Exercise: From the line that includes "The image size is (750, 1334)." to the last line of the data, quote each line precisely; both boundary lines belong in the answer.

[Records from a dataset]
┌──

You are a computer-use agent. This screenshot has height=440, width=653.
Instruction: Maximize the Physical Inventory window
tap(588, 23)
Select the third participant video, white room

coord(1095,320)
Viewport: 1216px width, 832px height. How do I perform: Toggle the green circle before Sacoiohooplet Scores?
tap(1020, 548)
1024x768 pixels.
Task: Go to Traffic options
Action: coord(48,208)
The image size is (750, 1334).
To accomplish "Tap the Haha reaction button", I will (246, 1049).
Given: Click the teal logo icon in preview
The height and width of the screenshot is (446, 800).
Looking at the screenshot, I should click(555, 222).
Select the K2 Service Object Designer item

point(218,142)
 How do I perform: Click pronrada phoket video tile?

└──

Answer area:
The image size is (750, 1334).
To accomplish "Tap the Haha reaction button", I will (246, 1049).
Given: Click the teal logo icon in preview
The height and width of the screenshot is (446, 800).
Looking at the screenshot, I should click(555, 222).
Select the K2 Service Object Designer item

point(218,142)
 How do I perform: Click pronrada phoket video tile?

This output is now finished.